Given problem - Copy the items word for word from their first line through the line with "Open the Volume", including both of those lines and nothing after them.

Entries -
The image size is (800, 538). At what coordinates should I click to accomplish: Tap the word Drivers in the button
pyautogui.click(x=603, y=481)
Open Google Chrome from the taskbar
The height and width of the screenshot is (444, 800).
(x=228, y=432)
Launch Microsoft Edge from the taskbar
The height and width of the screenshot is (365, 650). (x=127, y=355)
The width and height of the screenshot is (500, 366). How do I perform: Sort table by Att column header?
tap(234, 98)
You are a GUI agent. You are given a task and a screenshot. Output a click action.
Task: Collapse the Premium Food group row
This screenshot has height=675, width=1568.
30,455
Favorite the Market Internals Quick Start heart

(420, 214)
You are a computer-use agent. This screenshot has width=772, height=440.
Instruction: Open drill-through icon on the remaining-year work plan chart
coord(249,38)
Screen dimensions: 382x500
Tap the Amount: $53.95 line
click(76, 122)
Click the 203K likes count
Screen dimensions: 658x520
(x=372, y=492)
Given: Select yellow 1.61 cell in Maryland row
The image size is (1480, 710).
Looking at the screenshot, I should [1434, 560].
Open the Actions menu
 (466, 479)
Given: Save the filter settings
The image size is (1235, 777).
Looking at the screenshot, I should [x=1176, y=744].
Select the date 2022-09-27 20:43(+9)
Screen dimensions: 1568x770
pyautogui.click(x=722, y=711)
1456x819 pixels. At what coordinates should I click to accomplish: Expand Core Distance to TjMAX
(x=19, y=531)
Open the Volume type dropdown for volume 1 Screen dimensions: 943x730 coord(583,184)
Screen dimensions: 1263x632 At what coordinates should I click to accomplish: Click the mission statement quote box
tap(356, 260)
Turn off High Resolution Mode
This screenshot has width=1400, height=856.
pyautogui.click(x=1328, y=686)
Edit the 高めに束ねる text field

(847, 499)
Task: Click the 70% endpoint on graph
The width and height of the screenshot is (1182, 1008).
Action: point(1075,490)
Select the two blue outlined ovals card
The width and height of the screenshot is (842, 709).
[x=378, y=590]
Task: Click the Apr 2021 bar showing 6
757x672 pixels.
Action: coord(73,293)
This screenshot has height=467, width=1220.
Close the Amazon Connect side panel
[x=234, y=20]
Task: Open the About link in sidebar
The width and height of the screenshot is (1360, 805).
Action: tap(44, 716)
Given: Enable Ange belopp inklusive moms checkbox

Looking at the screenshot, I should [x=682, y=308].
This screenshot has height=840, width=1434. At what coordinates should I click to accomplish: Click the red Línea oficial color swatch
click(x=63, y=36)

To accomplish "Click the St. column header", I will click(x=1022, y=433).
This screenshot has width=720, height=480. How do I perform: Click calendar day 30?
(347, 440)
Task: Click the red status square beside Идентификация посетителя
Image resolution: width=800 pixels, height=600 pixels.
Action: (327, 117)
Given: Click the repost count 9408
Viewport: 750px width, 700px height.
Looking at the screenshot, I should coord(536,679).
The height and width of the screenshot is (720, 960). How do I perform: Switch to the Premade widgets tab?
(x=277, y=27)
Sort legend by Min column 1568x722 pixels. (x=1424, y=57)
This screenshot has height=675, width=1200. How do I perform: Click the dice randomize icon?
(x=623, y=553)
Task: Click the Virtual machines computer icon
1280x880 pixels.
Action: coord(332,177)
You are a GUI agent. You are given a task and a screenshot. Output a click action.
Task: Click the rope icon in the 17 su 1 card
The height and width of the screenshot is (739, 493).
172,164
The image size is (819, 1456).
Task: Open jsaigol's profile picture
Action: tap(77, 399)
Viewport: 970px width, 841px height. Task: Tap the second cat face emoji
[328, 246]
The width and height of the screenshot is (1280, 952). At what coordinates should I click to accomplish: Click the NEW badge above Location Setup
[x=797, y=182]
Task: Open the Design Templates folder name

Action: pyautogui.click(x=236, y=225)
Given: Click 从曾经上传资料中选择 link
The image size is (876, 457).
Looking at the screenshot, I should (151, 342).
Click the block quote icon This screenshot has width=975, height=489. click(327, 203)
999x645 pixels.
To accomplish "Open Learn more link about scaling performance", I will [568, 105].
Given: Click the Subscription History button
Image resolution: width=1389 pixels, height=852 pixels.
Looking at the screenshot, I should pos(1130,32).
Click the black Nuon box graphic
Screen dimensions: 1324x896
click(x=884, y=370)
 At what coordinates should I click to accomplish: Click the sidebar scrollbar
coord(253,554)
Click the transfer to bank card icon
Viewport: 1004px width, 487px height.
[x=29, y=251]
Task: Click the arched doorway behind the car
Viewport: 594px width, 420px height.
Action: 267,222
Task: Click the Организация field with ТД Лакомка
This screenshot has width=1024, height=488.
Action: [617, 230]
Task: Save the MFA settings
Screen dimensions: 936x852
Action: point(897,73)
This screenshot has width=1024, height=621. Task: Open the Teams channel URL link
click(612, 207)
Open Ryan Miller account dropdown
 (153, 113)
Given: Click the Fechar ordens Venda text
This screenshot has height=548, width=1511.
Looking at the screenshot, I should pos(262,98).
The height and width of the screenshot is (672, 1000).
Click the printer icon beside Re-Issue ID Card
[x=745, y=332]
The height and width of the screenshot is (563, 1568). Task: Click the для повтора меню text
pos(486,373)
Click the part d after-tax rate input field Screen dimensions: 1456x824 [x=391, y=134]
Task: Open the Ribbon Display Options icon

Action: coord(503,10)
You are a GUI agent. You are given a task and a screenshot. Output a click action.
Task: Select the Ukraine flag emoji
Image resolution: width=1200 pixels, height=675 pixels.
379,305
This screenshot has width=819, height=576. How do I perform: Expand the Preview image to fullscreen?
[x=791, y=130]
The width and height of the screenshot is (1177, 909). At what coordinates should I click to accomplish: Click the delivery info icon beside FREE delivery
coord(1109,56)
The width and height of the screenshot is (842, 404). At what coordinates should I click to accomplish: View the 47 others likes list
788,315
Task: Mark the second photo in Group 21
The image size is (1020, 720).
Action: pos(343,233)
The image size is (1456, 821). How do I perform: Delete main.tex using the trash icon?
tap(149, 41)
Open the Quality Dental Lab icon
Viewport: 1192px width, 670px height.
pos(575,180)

Complete response -
The image size is (800, 538). At what coordinates should I click to accomplish: Tap the word Drivers in the button
pyautogui.click(x=603, y=481)
Open Google Chrome from the taskbar
The height and width of the screenshot is (444, 800).
(x=228, y=432)
Launch Microsoft Edge from the taskbar
The height and width of the screenshot is (365, 650). (x=127, y=355)
The width and height of the screenshot is (500, 366). How do I perform: Sort table by Att column header?
tap(234, 98)
You are a GUI agent. You are given a task and a screenshot. Output a click action.
Task: Collapse the Premium Food group row
This screenshot has height=675, width=1568.
30,455
Favorite the Market Internals Quick Start heart

(420, 214)
You are a computer-use agent. This screenshot has width=772, height=440.
Instruction: Open drill-through icon on the remaining-year work plan chart
coord(249,38)
Screen dimensions: 382x500
Tap the Amount: $53.95 line
click(76, 122)
Click the 203K likes count
Screen dimensions: 658x520
(x=372, y=492)
Given: Select yellow 1.61 cell in Maryland row
The image size is (1480, 710).
Looking at the screenshot, I should [1434, 560].
Open the Actions menu
 (466, 479)
Given: Save the filter settings
The image size is (1235, 777).
Looking at the screenshot, I should [x=1176, y=744].
Select the date 2022-09-27 20:43(+9)
Screen dimensions: 1568x770
pyautogui.click(x=722, y=711)
1456x819 pixels. At what coordinates should I click to accomplish: Expand Core Distance to TjMAX
(x=19, y=531)
Open the Volume type dropdown for volume 1 Screen dimensions: 943x730 coord(583,184)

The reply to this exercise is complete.